(Dataset items)
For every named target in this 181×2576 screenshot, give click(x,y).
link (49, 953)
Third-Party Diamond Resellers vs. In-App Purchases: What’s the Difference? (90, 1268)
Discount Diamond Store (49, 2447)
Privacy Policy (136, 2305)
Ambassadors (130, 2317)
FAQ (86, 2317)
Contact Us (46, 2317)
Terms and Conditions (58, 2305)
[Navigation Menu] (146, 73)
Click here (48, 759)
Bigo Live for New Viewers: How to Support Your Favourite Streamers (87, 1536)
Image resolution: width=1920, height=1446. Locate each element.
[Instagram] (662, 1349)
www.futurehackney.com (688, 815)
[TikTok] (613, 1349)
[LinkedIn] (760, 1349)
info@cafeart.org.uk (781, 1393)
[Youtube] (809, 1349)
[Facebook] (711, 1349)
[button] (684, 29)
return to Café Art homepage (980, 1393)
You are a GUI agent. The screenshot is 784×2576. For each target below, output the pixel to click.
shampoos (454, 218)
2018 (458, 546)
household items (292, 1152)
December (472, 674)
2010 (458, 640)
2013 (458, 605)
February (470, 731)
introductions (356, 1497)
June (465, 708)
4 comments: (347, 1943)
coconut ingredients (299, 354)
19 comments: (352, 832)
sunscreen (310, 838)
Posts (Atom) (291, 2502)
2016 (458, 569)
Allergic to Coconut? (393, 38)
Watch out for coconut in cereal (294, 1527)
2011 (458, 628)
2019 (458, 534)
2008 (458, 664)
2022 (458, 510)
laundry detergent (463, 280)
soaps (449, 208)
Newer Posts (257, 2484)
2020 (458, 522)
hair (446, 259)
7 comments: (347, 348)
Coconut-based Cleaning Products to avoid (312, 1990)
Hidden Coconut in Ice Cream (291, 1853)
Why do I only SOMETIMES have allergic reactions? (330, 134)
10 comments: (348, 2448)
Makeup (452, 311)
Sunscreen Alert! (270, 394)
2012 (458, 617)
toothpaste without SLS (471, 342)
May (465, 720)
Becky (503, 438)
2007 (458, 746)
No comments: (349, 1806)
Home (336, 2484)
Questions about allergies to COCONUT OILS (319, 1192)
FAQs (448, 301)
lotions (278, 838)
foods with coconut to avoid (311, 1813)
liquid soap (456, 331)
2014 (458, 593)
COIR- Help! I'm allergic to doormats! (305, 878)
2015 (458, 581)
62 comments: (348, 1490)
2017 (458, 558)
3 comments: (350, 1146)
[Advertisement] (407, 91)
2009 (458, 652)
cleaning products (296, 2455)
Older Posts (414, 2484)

Problem requirements: Copy only the entries from the first line to the line with "December (472, 674)", each exactly as it appears.

Response box:
For every named target in this 181×2576 screenshot, give click(x,y).
link (49, 953)
Third-Party Diamond Resellers vs. In-App Purchases: What’s the Difference? (90, 1268)
Discount Diamond Store (49, 2447)
Privacy Policy (136, 2305)
Ambassadors (130, 2317)
FAQ (86, 2317)
Contact Us (46, 2317)
Terms and Conditions (58, 2305)
[Navigation Menu] (146, 73)
Click here (48, 759)
Bigo Live for New Viewers: How to Support Your Favourite Streamers (87, 1536)
Image resolution: width=1920, height=1446. Locate each element.
[Instagram] (662, 1349)
www.futurehackney.com (688, 815)
[TikTok] (613, 1349)
[LinkedIn] (760, 1349)
info@cafeart.org.uk (781, 1393)
[Youtube] (809, 1349)
[Facebook] (711, 1349)
[button] (684, 29)
return to Café Art homepage (980, 1393)
You are a GUI agent. The screenshot is 784×2576. For each target below, output the pixel to click.
shampoos (454, 218)
2018 (458, 546)
household items (292, 1152)
December (472, 674)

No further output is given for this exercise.